I quite like the movie. I mean all your points make sense and i agree, but at the same time, it’s that movie that even introduced me to the books, and i now read them every year or two. The movie is far from perfect, but if you look at other things they try to convert into movies, this could’ve been so so much worse. Like imagine they made that movie now or somewhen in the past 5 or 10 years, it would basically be a disney marvel movie with marvel quips and: “he’s right behind me isn’t he’s?”
Agreed, it was a big letdown unfortunately, compared to any of the other versions (including the text adventure!)
Shame, because Martin Freeman was perfect for Arthur, and Stephen Fry as the voice of the Guide was a great choice too. Though Mos Def was ok as Ford, although not on a par with David Dickson (TV) or Geoffrey McGivern (radio).
Zaphod and Trillian weren’t right at all though IMO.
Sam Rockwell as Zaphod was spot on. He was the only one who actually read the books, and had to even tell the director to add “Froody” to the script. What a shitshow it must have been for the director not to know that…
As featured in the picture, Reign of Fire. I had forgotten about it. I truly don’t think there is a film out there that has represented dragons as I see them better.
I really think about Quinn’s character a lot. How the world entirely changed for him on that pivotal day he discovered that male dragon, and the decades he spent running and surviving and living in fear of something that he inadvertently set in motion, and then the turning point as an adult as he confronts his fear and wields it to put an end to what he started.
What I like about him, is that he’s not actually that unique – anybody could have woken that dragon, and if Quinn hadn’t been there on that day, one of his mother’s coworkers would have. He’s not particularly heroic as an adult either, opting to hide and scrounge for survival, and openly admitting to everyone that he’s winging it on the leader front. And yet he inspires his community with fierce devotion to keeping them all alive. When he finally goes to confront the dragon, he does it almost alone, inspiring no one with his courage other than himself.

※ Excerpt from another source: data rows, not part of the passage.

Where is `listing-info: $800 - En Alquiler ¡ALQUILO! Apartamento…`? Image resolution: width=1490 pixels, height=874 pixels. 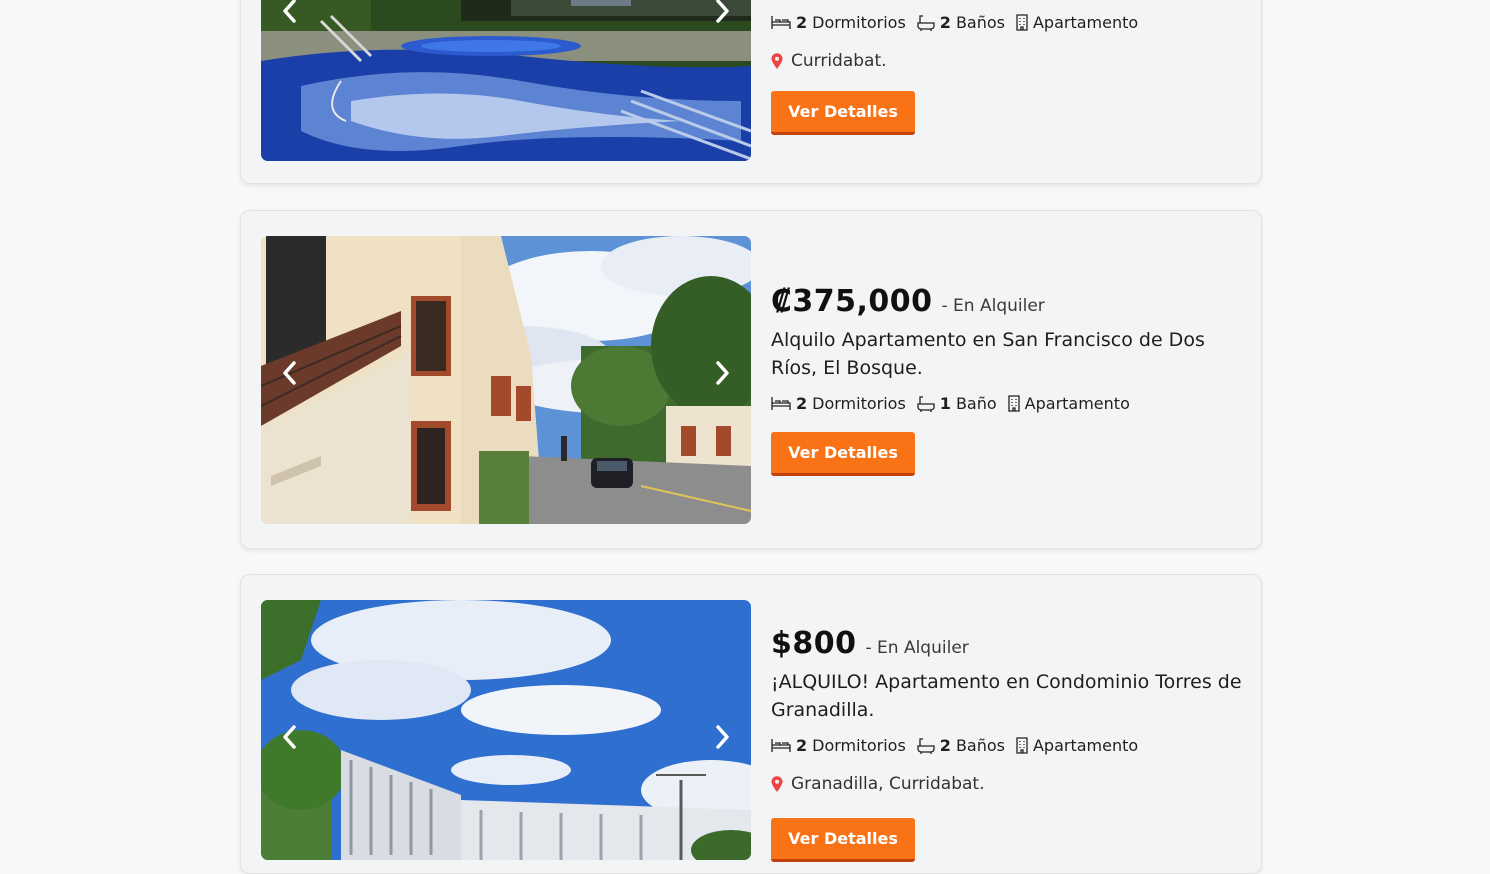 listing-info: $800 - En Alquiler ¡ALQUILO! Apartamento… is located at coordinates (1007, 744).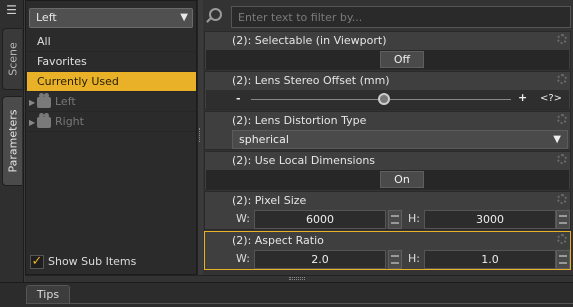 The height and width of the screenshot is (307, 573). I want to click on local-dimensions-toggle-button: On, so click(402, 180).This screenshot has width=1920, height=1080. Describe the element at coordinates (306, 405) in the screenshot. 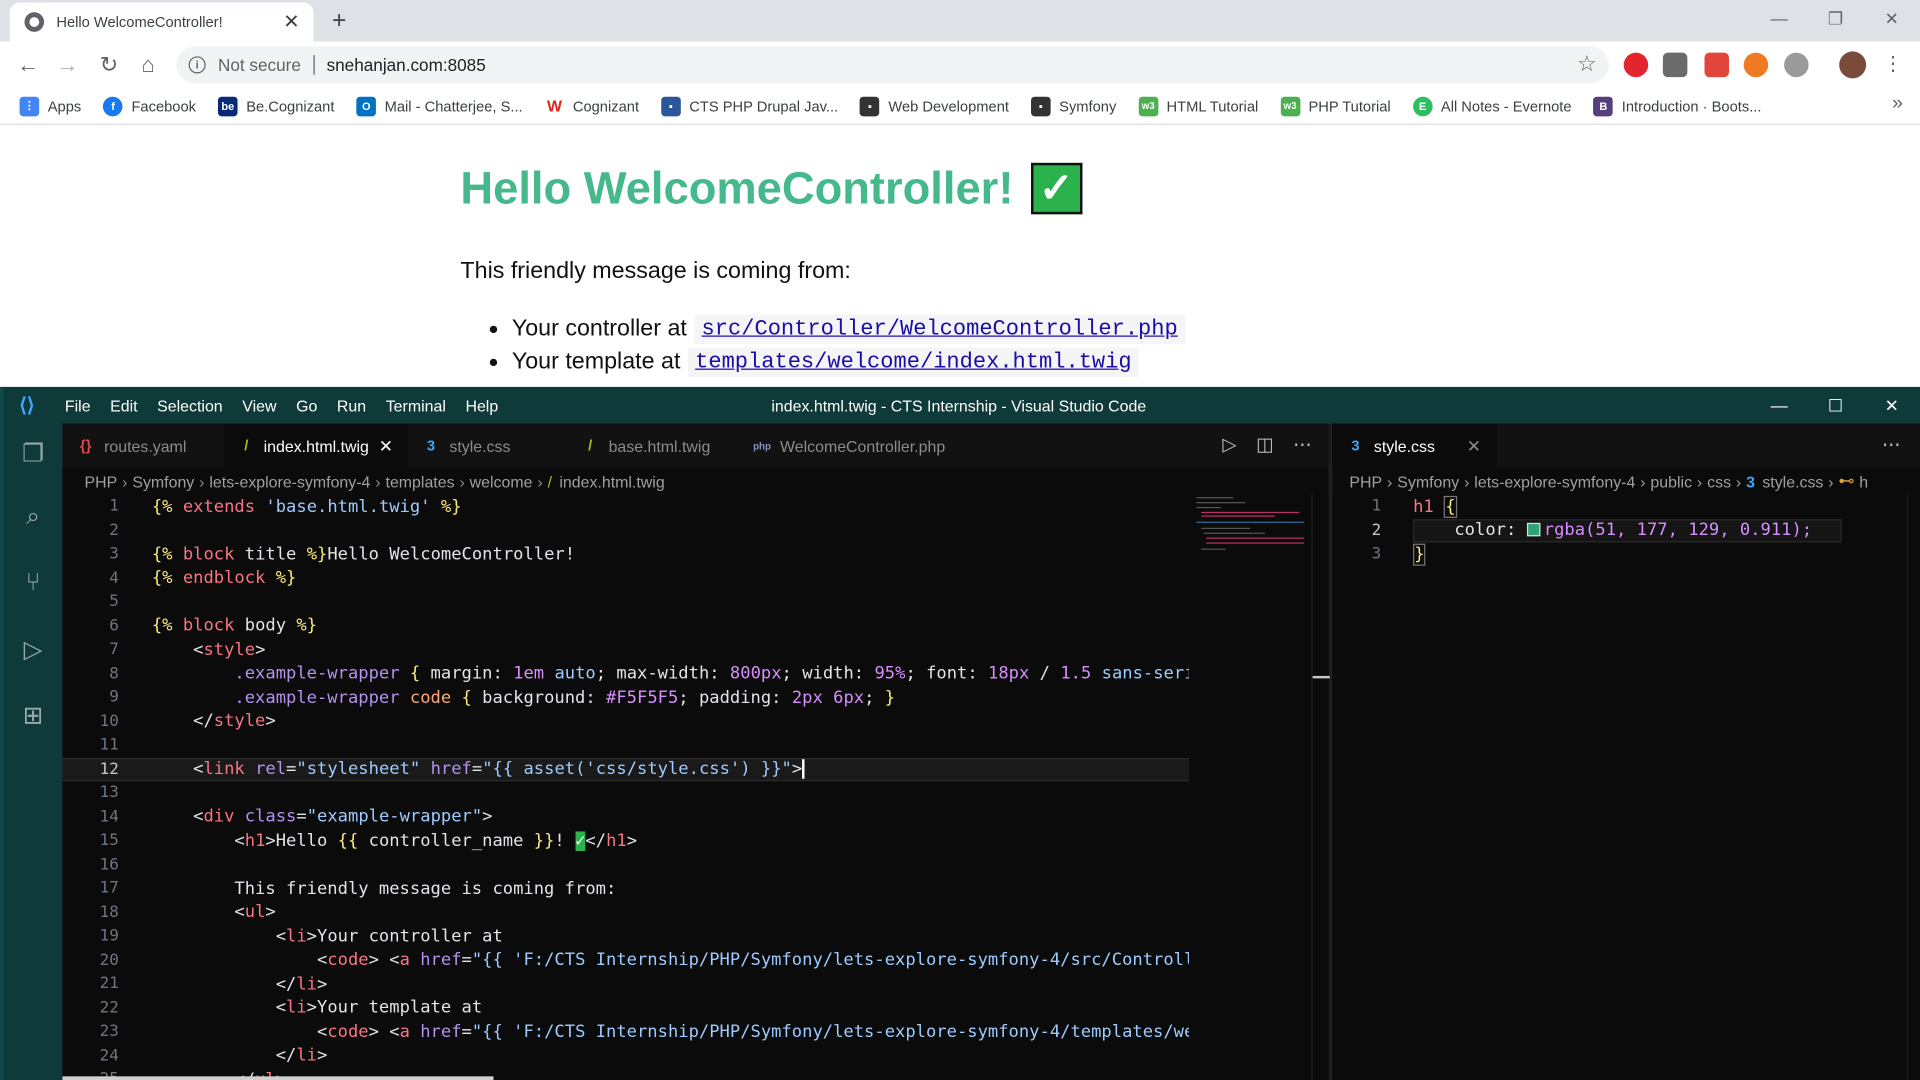

I see `menu-go: Go` at that location.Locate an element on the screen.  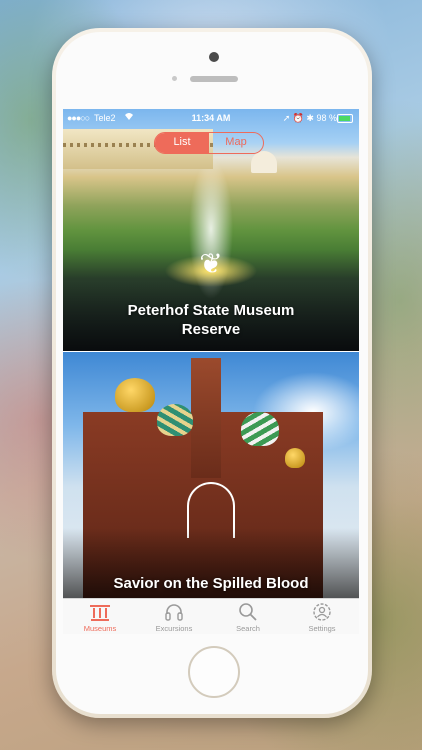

As a character I find him weirdly relatable as someone just coping with heavy trauma the best that they can
Show, but LOST, I remember what could’ve been…
I really liked the Dharma Initiative aspect of it, was hoping that they’d go somewhere with it…

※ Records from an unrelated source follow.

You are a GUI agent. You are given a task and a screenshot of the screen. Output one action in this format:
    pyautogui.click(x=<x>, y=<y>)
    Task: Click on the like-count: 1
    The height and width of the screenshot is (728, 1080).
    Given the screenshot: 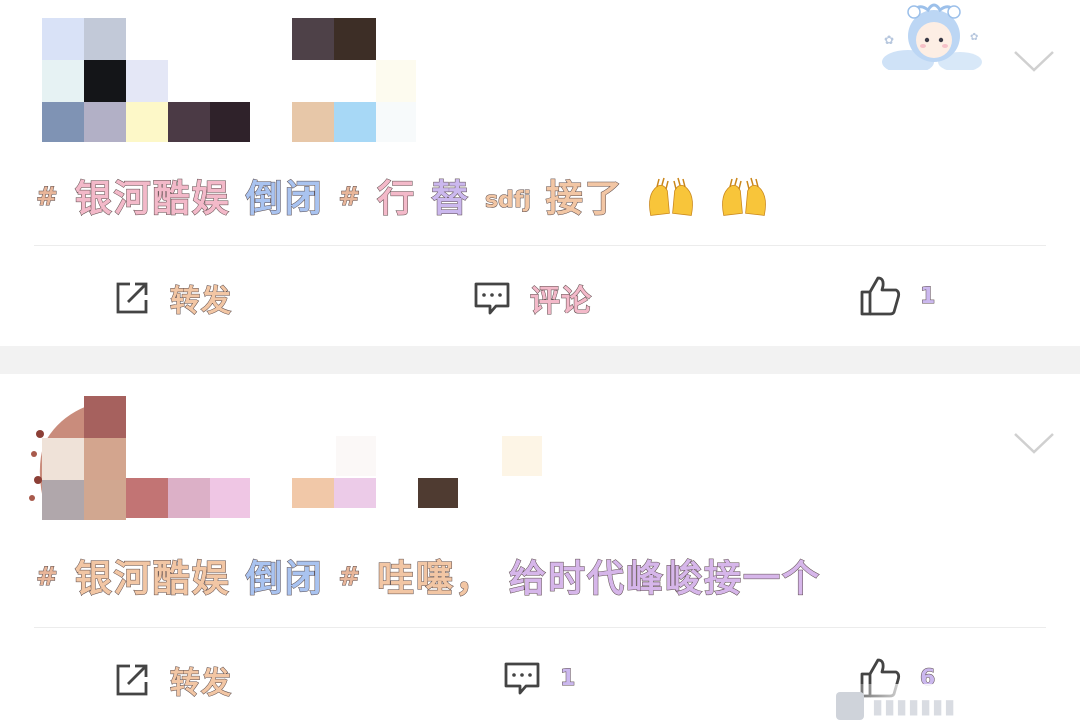 What is the action you would take?
    pyautogui.click(x=928, y=296)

I think it’d be cool for someone to make a videogame based off it now
Telltale Games style, or something else?
Honestly like anything, love a good survival horror/mystery personallly
The eternal metric of a good show hitting a point in season 3 or 4 where every episode opens 20 more questions than it answers, making me wonder if its going to Do a Lost on me and just fall apart. (ahem-Yellowjackets&Severance-ahem)
I think it’s important when making a show to actually have an end in mind, yknow?